Rewrite the part of the records that opens with the line containing "694x510 pixels. At" and closes with the line containing "Action: click(x=401, y=650)", changing "line chart" to "bar chart" and keeping everything else the same.

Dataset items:

........

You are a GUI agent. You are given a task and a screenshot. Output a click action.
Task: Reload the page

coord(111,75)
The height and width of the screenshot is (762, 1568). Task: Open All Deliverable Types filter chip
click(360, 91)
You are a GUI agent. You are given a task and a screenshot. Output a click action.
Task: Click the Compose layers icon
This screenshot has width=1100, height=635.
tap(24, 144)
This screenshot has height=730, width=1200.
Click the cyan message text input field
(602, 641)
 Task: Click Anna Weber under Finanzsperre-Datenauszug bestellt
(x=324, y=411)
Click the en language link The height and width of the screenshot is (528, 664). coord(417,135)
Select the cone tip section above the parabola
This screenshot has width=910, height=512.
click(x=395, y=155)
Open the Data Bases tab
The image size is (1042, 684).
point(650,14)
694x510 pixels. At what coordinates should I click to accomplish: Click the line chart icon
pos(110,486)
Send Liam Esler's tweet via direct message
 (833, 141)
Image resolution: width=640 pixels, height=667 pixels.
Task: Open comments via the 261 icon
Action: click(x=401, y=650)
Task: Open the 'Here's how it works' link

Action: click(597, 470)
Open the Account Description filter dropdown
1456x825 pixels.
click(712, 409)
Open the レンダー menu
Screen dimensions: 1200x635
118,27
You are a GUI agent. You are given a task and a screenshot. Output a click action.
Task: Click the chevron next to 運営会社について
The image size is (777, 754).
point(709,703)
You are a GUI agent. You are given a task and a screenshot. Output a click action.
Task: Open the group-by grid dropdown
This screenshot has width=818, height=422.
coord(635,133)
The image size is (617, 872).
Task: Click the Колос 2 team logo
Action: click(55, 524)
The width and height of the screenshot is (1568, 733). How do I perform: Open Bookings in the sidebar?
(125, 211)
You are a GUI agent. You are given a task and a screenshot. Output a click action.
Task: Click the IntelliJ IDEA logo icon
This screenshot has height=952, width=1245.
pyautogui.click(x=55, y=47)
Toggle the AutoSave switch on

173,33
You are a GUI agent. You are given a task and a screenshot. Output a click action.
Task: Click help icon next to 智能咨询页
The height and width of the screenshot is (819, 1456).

........

Reply to the exercise:
694x510 pixels. At what coordinates should I click to accomplish: Click the bar chart icon
pos(110,486)
Send Liam Esler's tweet via direct message
 (833, 141)
Image resolution: width=640 pixels, height=667 pixels.
Task: Open comments via the 261 icon
Action: click(x=401, y=650)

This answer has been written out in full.